_WHAT IS NEEDED_
Word for word, set down the lines from the one that holds "The image size" through the final line of the listing below, and exclude every picture.

##########

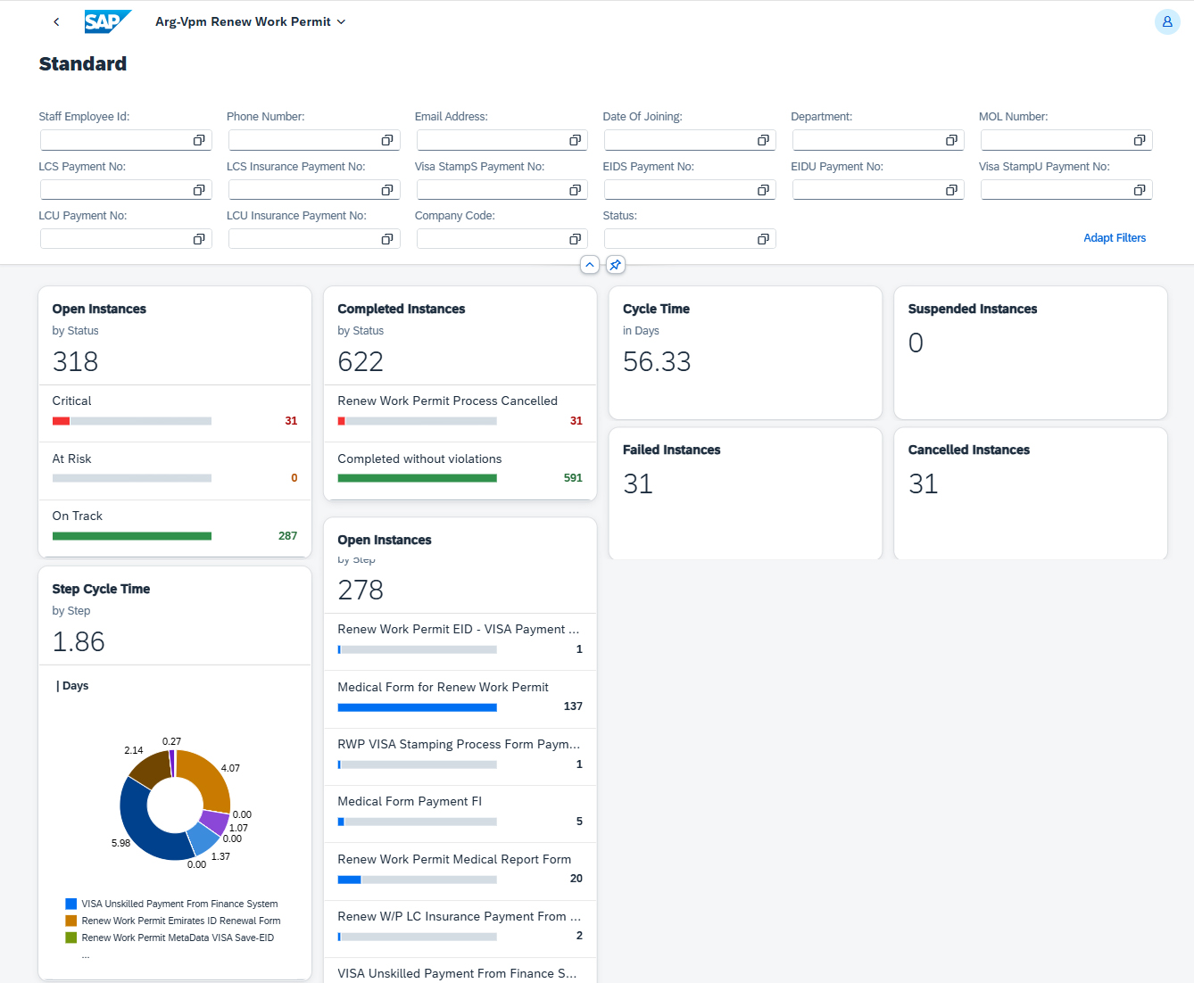Type in the Email Address field
Image resolution: width=1194 pixels, height=983 pixels.
(492, 140)
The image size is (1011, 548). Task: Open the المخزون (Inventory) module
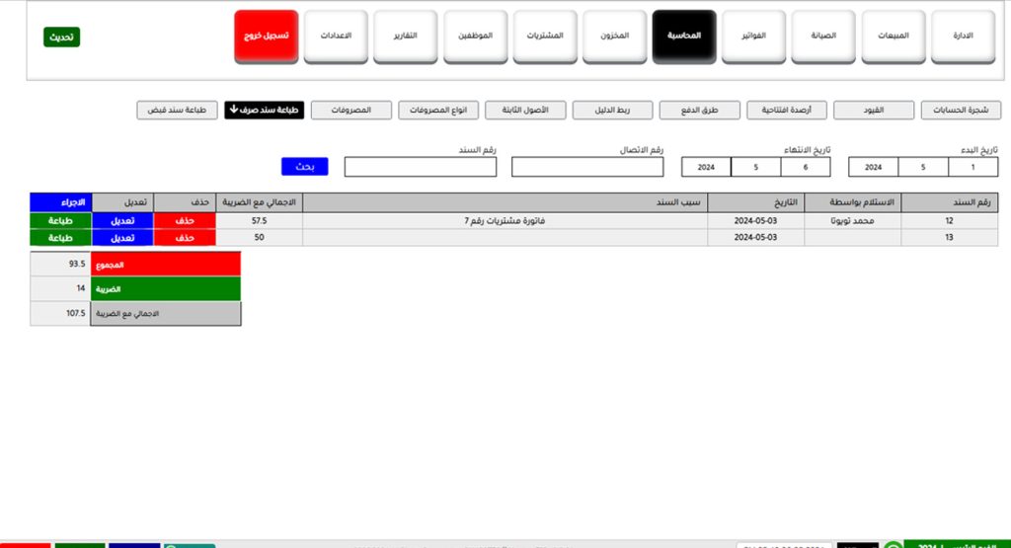point(615,37)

##########

_EXERCISE RESULT_
The image size is (1011, 548). Task: Open the المخزون (Inventory) module
point(615,37)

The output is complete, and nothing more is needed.